→ PASSAGE SHOWN:
start
Sunday, 3 December 2006

It's bound to go pear shaped soon

Damage - Blues Explosion
Danny the Dog OST - Massive Attack
Dark Side of the Moon - Pink Floyd
Daydream Nation - Sonic Youth
Dear Catastrophe Waitress - Belle & Sebastian
Death to the Pixies (Double CD) - Pixies
Deftones - Deftones
Demo - Tokyo Sundown
Demo - Raddie and Weourus
Desperate Youth, Bloodthirsty Babes - TV on the Radio
Destroy Rock 'n Roll - Mylo
Different Class - Pulp
Dirty Hits - Primal Scream
Divine Hammer (CDS) - The Breeders
DJ Kicks - Daddy G

'C' was something of a traumatic letter with it's twin salvo of shite, Civilian by Boy Kill Boy and Costello Music by The Fratellis. As long as there was nothing too bad 'D' was always going to be good in comparison, but it's gone way beyond the call of duty to roll out a bunch of storming albums. Granted, the ones by Mylo and the Deftones are a bit flat-footed, but are harmless enough pieces of aural chewing gum. Different Class is an undeniable classic that manages to shoehorn anthropology, vivid prose, razor-sharp wit (of the kind that 'comedians' like Russell Brand can only dream about), scathing social critique, and cracking tunes into an album that's just a little over fifty minutes long. I haven't heard Jarvis Cocker's solo album but I intend to buy it sooner rather than later.
end
→ PROVIDED INFORMATION:
start
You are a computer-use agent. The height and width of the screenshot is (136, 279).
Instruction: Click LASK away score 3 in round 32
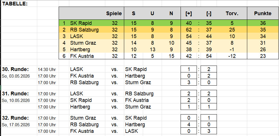209,131
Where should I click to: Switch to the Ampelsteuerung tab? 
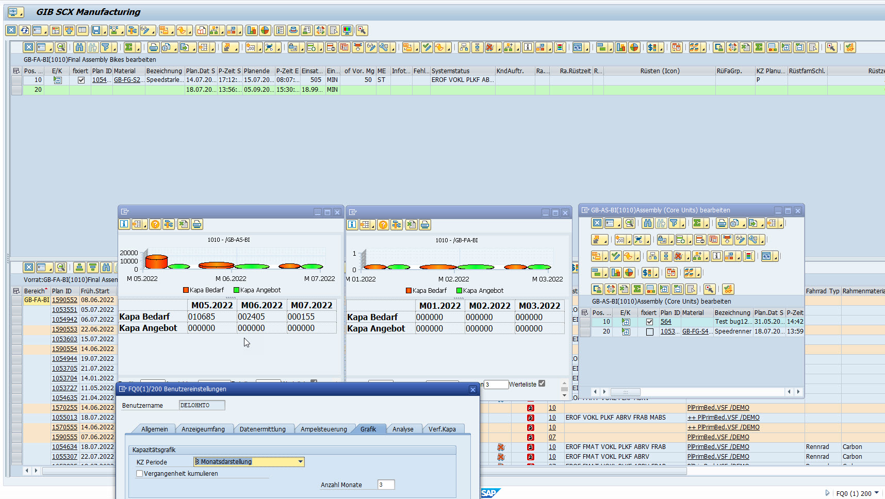coord(323,429)
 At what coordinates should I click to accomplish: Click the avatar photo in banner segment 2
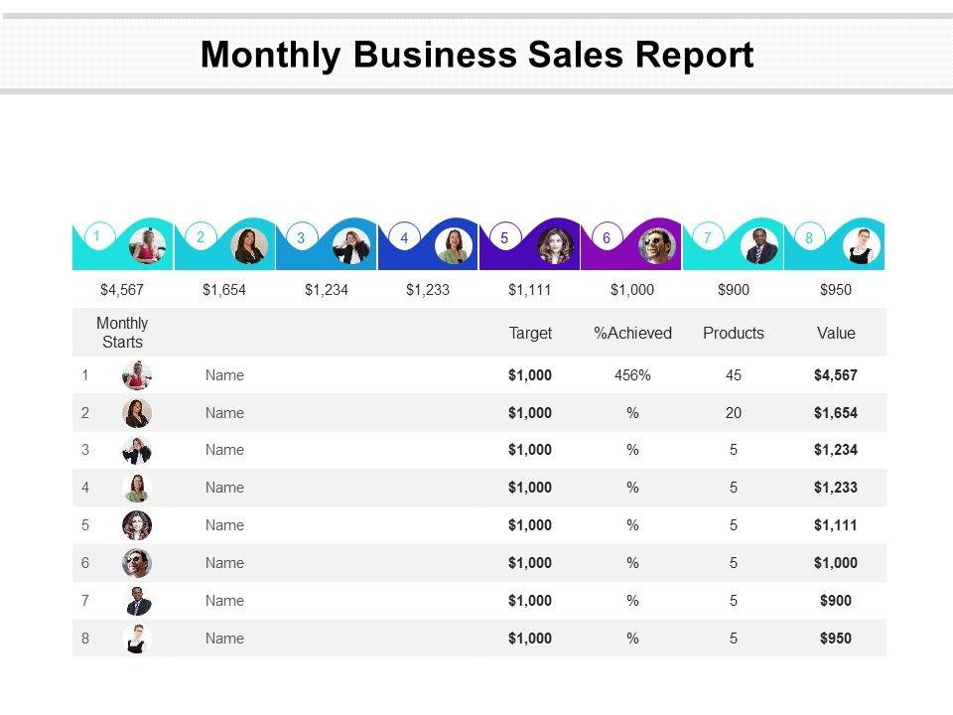249,246
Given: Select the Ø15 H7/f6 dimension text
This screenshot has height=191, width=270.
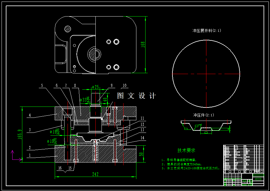Looking at the screenshot, I should coord(53,140).
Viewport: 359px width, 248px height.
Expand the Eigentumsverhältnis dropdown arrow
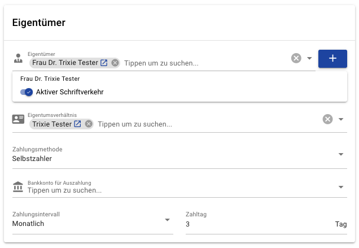pyautogui.click(x=341, y=119)
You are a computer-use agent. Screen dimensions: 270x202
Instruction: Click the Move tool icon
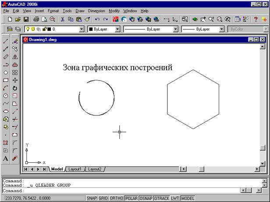coord(15,80)
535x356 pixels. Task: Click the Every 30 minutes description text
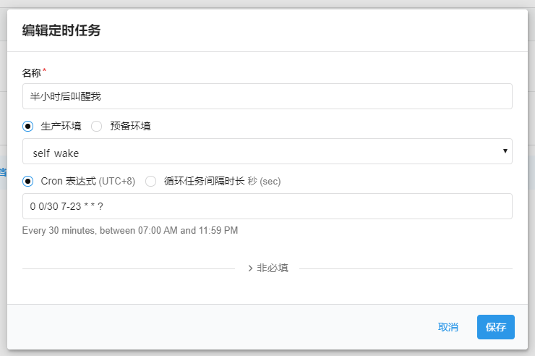click(x=130, y=231)
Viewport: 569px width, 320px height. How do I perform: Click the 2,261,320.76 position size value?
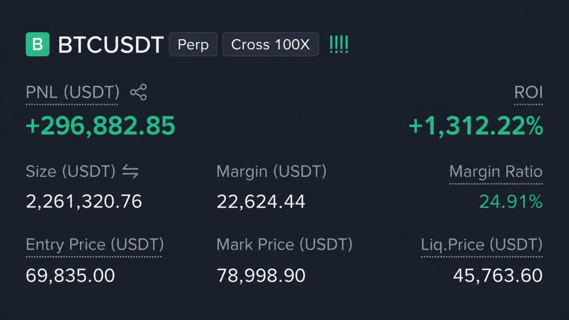(x=84, y=202)
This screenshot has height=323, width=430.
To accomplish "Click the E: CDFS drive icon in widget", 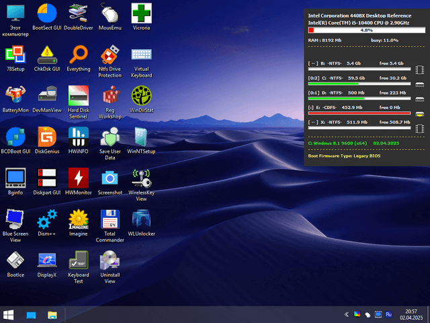I will coord(420,113).
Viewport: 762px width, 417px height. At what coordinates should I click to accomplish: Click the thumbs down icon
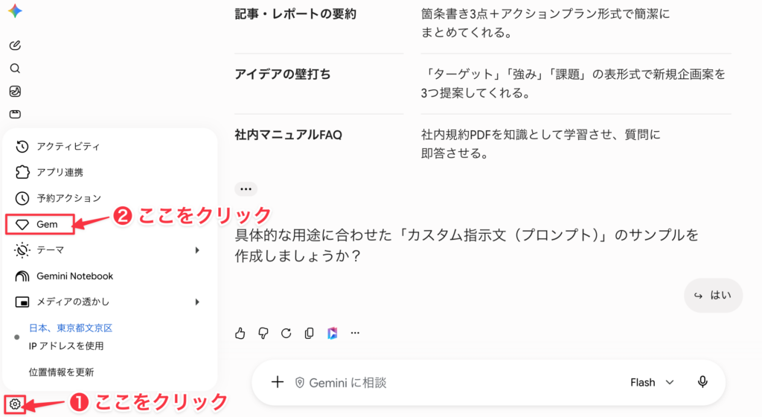pyautogui.click(x=263, y=334)
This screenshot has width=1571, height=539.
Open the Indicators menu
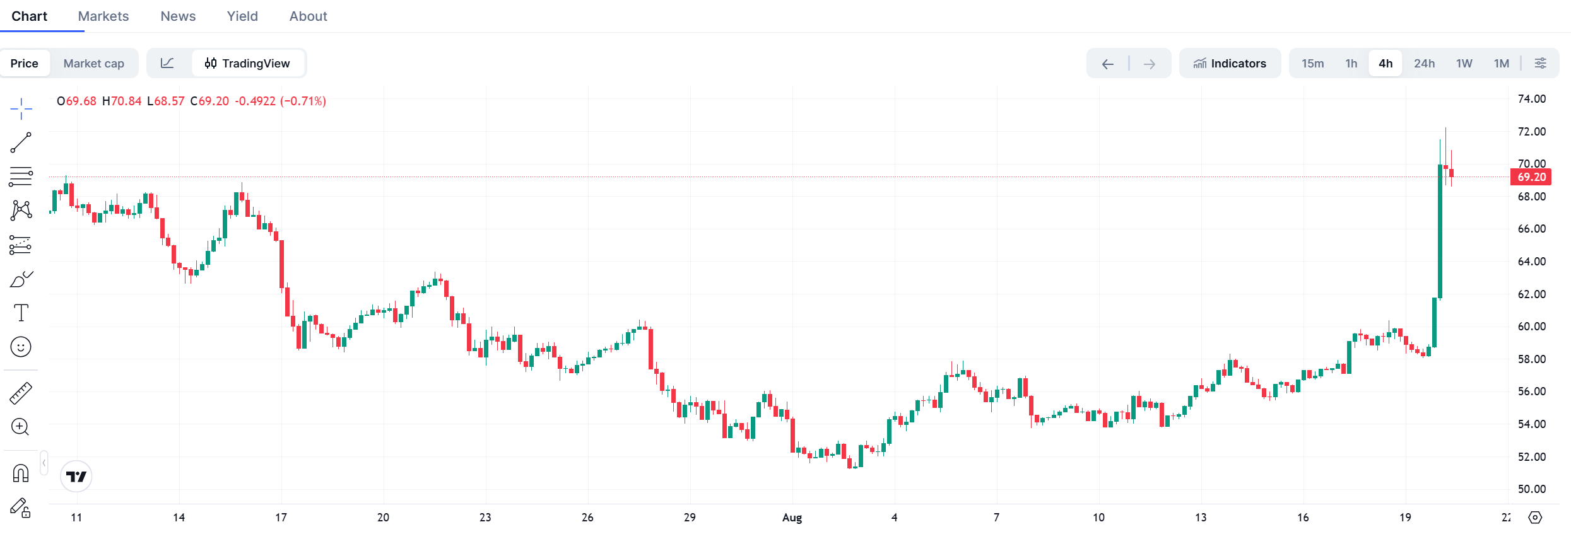pyautogui.click(x=1230, y=63)

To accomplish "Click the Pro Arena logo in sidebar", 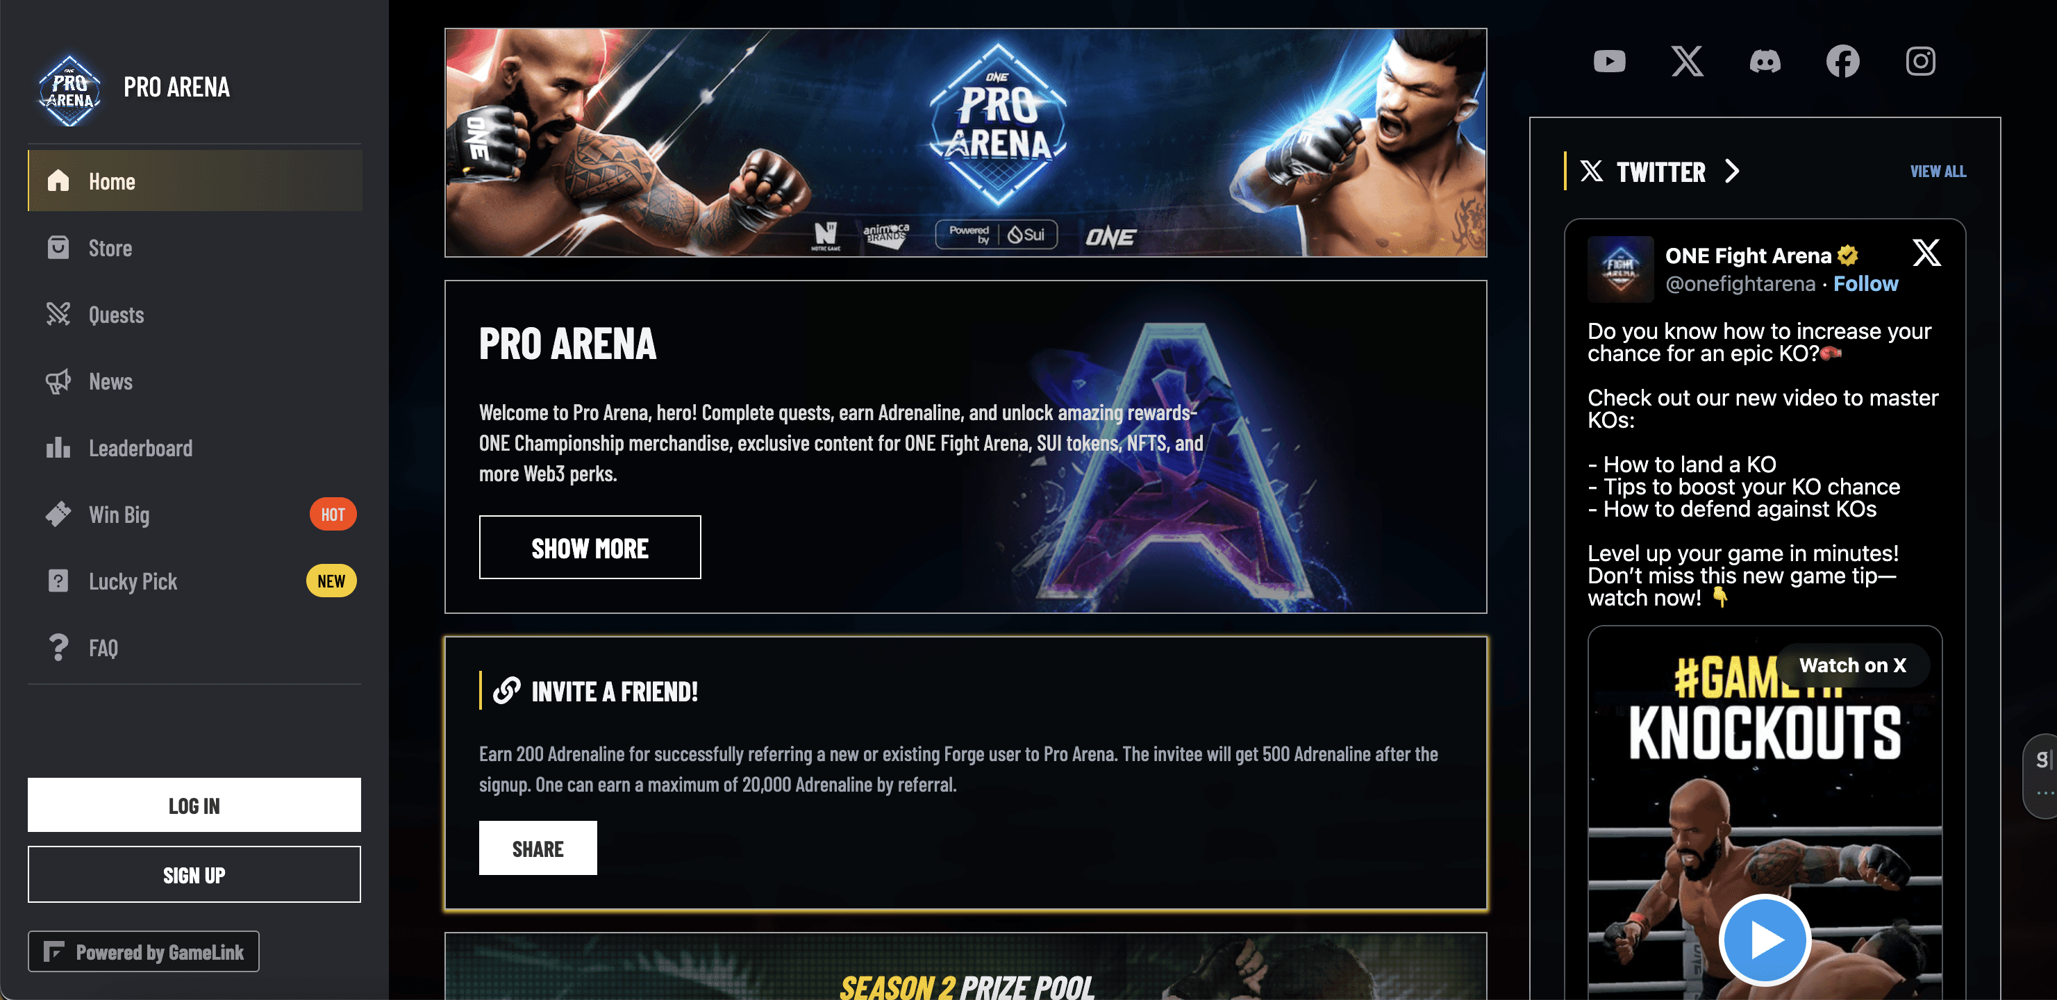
end
→ CHALLENGE 1: Please list every album title named in the paragraph under the album list in the blog post.
→ CHALLENGE 2: Put the records into a two-column CSV with the columns instruction and response, one row per record, each value in its own quoted field and line breaks changed to spaces. Start at the record line that has "Given: Select the Ø15 H7/f6 dimension text", end after the line that has "pyautogui.click(x=341, y=119)", and omit the pictures.

→ TASK OUTPUT 1:
Civilian
Costello Music
Different Class

→ TASK OUTPUT 2:
instruction,response
"Given: Select the Ø15 H7/f6 dimension text This screenshot has height=191, width=270.","Looking at the screenshot, I should coord(53,140)."
"Viewport: 359px width, 248px height. Expand the Eigentumsverhältnis dropdown arrow","pyautogui.click(x=341, y=119)"